In many environments, the need for ETL processing is not a round-the-clock operation. Especially in smaller environments, SSIS packages are executed nightly, or in some cases only weekly or monthly. Similarly, it’s common to have a lighter day-to-day ETL workload, while the end of week or month processing requires more horsepower (and thus more servers) for those short-term spikes. In those cases, Azure VM(s) running SSIS could be started only when needed, and shut down until they’re needed again. This task can even be automated via PowerShell.
Create an Azure VM
Since this post is focused on SSIS interoperability, I’ll not get too deep into the nuts-and-bolts of actually creating the virtual machine that will run SSIS. You’ve got several options here, including BYOL (bring your own license), per-minute licensing, and manual installation. This post by Jimmy Wong from the SSIS team earlier this year outlines some of the licensing options. As always, pay attention to the license details so you remain compliant with licensing and don’t get surprised by charges.
Regardless of how you license your SSIS Azure VM, there are a few things that are required on that VM to make this work properly:
An installation of SQL Server on that VM. I recommend using at least SQL Server 2012, so you can make use of the new features introduced in that version (SSIS catalog, parameterization, etc.).
An SSIS catalog on the SSIS VM. This assumes that you are deploying packages to the SSIS catalog, which is highly recommended. Remember that the SSIS catalog must be created manually on a new installation of SQL Server, so don’t forget this step.
A logical connection to the source and destination locations. In a typical on-prem ETL architecture, data sources to which SSIS connects will either reside on the local network or will be reachable via internet address (such as SFTP servers). However, when running SSIS in an Azure VM, there is no physical LAN. You’ll need to use an Azure virtual network to build your logical LAN in the cloud, or use the Azure VPN gateway to connect multiple virtual networks. You can also use the VPN gateway to connect to on-prem data sources (more on that in a future post).

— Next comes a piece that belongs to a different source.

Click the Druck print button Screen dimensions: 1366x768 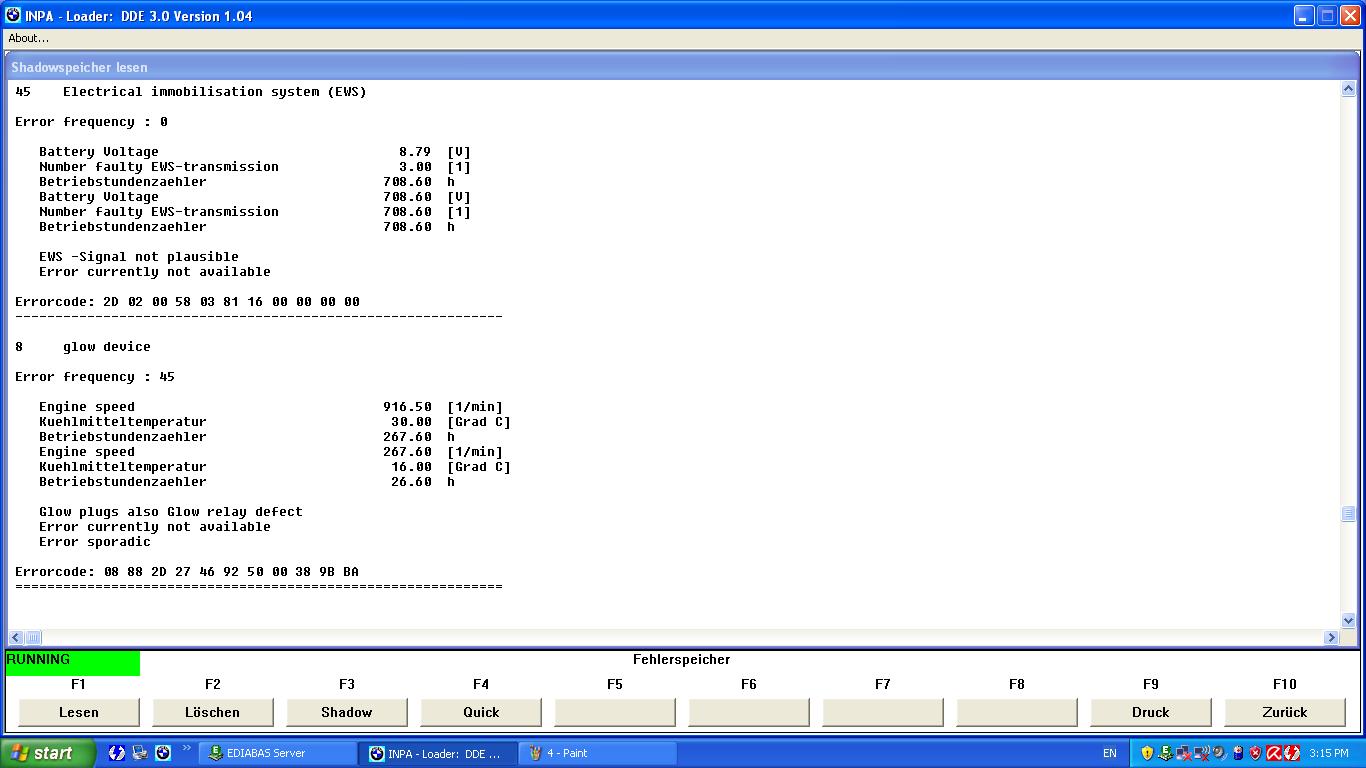1150,712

A solid security model. For most on-prem installations of SSIS, using Windows Authentication is the way to go. If your Azure infrastructure includes Active Directory integration (which is preferred), you can use this same authentication model on your Azure-based SSIS VM. For smaller environments without Active Directory integration in Azure, it’ll take a bit more attention to make it work since you’ll be relying on SQL authentication.
Running SSIS in an Azure VM
Once you have installed the components necessary to run SSIS in an Azure VM and set up the logical network connections, managing your SSIS architecture and running day-to-day ETL operations looks very much like an on-premises installation. The packages are stored on and executed from the SSIS catalog in the Azure VM, and that SSIS catalog becomes the center of the universe in terms of ETL ops and monitoring. Making connections to other SQL Server VMs, PaaS SQL databases (Azure SQL Database or SQL Data Warehouse), FTP servers, and other sources and destinations is very similar to those same operations in an on-prem SSIS server.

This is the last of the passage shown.